»»
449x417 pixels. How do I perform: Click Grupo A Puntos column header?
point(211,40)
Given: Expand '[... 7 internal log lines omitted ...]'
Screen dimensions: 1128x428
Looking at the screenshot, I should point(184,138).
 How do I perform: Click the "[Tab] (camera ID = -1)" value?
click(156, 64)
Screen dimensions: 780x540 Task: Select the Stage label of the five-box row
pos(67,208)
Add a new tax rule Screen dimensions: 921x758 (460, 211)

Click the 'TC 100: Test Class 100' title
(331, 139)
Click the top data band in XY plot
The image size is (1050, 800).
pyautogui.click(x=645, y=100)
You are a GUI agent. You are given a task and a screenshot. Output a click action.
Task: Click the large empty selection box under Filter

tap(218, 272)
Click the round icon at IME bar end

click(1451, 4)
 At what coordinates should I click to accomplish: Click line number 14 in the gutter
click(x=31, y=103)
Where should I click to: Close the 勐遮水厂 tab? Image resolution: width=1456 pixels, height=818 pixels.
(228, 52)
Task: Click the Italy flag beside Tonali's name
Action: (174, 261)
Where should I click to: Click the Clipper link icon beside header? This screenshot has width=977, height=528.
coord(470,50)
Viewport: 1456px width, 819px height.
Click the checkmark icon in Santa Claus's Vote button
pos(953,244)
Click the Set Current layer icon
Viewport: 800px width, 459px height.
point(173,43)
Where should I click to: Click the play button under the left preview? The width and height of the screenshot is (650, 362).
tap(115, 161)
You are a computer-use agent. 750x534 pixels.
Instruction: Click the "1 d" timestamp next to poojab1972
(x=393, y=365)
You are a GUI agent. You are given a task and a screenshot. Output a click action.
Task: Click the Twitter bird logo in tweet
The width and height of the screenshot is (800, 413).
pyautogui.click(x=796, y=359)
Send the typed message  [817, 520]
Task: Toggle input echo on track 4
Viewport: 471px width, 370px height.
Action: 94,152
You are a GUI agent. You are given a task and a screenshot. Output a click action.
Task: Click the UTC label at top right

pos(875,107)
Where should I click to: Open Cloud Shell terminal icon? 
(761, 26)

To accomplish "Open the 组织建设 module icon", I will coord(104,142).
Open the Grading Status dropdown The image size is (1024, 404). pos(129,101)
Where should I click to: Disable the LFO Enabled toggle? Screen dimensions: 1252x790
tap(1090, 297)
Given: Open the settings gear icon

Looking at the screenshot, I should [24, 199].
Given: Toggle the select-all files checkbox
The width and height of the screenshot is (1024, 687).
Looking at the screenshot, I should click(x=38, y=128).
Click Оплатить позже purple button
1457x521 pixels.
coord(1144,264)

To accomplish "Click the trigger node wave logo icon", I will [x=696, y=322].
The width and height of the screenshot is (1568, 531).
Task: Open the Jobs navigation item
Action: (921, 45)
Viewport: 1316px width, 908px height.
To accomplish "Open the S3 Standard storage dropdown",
««
EXERCISE INSTRUCTIONS » Report every line of the preceding listing where the string "dropdown" occurs.

ANSWER BELOW »
Open the Grading Status dropdown The image size is (1024, 404). pos(129,101)
To accomplish "Open the S3 Standard storage dropdown",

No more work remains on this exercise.